Penegakan hukum Peraturan Daerah, bertujuan menjamin ketertiban umum, sekaligus melancarkan roda perekonomian daerah. Yang ditegakkan bukan sekadar Perda Ketertiban Kota, melainkan juga Perda Lingkungan Hidup, dan Perda tentang Rancangan Tata Ruang Wilayah. Serta Perda yang menyokong peningkatan PAD (Pendapatan Asli Daerah), misalnya Perda Pengelolaan Sungai, Perda Pertambangan, serta Perda Aset dan Kekayaan Daerah.
“Banyak jiwa, banyak rezeki,” begitu bunyi pepatah lama keluarga Jawa. Tetapi pepatah ini terasa kurang tepat pada zaman moderen. Bisa berpotensi menimbulkan ke-rumitan secara ekonomi maupun politik. Problem ini (kebanyakan jumlah penduduk), dialami berbagai kota di Indonesia. Terutama kota-kota besar. Seperti Jakarta, Surabaya, Bandung, Medan dan Makassar, kebanjiran penduduk pendatang. Masyarakat warga daerah merasa rugi, karena alokasi anggaran tercurah untuk pendatang.
Metode razia ketertiban umum oleh Satuan Polisi Pamong Praja (Satpol PP), kini semakin mengedepankan “duduk bersama.” Yakni, pertemuan negosiasi antara masyarakat pengguna lahan pemerintah, dengan Pemerintah Daerah. Tidak ada lagi cara bongkar angkut, bagai cerita “Tom and Jerry.” Hanya uber-uberan, antara petugas pemerintah daerah dengan masyarakat.

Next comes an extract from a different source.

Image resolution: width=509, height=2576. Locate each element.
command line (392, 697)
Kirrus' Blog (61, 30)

Di berbagai kota metropolitan (se-dunia) ketertiban menjadi kinerja utama pemerintah daerah. Karena itu diperlukan personel Satpol PP yang kompeten. Terutama lulusan STPDN yang terbiasa dengan metode disiplin, dan barkarakter. Juga perlu jaminan promosi karir personel Satpol PP, sebagai garda terdepan negosiator, dan eksekutor problem sosial.
Trantibum Metropolitan
London (Inggris) juga menghadapi problem sosial metropolitan. Sampai menjadi alasan utama pemerintah Inggris untuk keluar dari Uni Eropa (UE). Dalam referendum (diselenggarakan 24 Juni 2016), rakyat Inggris, baru saja memilih opsi leave. Opsi tersebut tersebut meraih 52% dibanding remain (tetap di UE) meraih 48%). Artinya, rakyat Inggris lebih suka “men-sapih” (lepas susu) organisasi negara-negara Eropa itu.

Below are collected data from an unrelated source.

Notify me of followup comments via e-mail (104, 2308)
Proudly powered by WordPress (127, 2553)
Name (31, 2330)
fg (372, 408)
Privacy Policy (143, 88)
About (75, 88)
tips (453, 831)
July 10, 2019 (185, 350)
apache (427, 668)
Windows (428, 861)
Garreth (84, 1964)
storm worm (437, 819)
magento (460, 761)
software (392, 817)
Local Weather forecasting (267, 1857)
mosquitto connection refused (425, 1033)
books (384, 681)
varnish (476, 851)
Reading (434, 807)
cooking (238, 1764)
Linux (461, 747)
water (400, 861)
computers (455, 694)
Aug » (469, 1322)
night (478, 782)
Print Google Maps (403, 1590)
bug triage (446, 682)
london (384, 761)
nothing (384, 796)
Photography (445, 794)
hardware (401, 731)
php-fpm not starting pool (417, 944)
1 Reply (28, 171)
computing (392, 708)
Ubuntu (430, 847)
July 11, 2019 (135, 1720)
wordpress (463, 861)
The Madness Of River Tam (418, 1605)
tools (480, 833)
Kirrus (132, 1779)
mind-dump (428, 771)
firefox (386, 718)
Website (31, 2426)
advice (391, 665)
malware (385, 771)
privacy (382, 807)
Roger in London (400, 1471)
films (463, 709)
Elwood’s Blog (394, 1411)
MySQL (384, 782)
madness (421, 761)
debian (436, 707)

Inggris sudah dijejali kelompok urban sampai sebanyak 3 juta orang. Pada sisi lain, warga Inggris yang keluar (menuju ke negara tetangga) hanya sekitar 1,2 juta orang. Peraturan bebas visa (exit-permit) berkonsekuensi banyaknya imigran, menimbulkan kampung kamuh, serta kemacetan lalulintas. Juga persaingan memperoleh lapangan kerja. Imigran dihargai lebih murah, sehingga lebih sukses bersaing memperoleh pekerjaan.
Konsekuensi lainnya, harus dialokasikan anggaran lebih besar untuk sektor pendidikan dan kesehatan. Seluruhnya untuk meng-akomodir warga asing! Inilah yang menyebabkan rakyat Inggris merasa rugi. London sebagai mega-politan dunia, bermasalah dengan ketenteraman dan ketertiban umum (trantibum). Seperti juga Jakarta, Surabaya, dan pertumbuhan metroplitan lain, menghadapi problem kawasan kumuh, lalulintas macet, dan ke-tidak tertib-an kawasan. Juga peningkatan kriminalitas secara kuantitatif maupun kualitatif (adanya modus baru).
Hal yang sama juga terjadi di kota-kota besar di Amerika Serikat (AS). Pembangunan tembok pembatas negara (dengan Meksiko), merupakan “puncak” kekesalan Trump terhadap program Deferred Action for Child-hood Arrivals (DACA). Imigran semakin banyak, kampung kumuh semakin banyak. Juga kriminalitas. Imigran juga membawa masalah sosial, termasuk menjadi agen narkoba. Problem yang sama di alami beberapa kota di Amerika Selatan dan Afrika (yang gagal mengelola ketertiban umum), telah menjadi sarang peredaran narkoba.
Pada kawasan urban metropolitan, tupoksi Satpol PP Pemerintah Propinsi, memiliki tugas lebih berat, dan menuntut kompetensi memadai. Karena biasanya, pelaku pelanggaran tergolong intelektual. Juga melibatkan kelompok masyarakat. Maka sinergitas “langsung” (otomatis) dengan TNI, dan Polri, bisa menjamin penegakan hukum lebih berhasil. Maka peningkatan peran Satpol PP menjadi sangat urgen dan strategis terhadap kinerja Pemeritnah Daerah mewujudkan tertib sosial.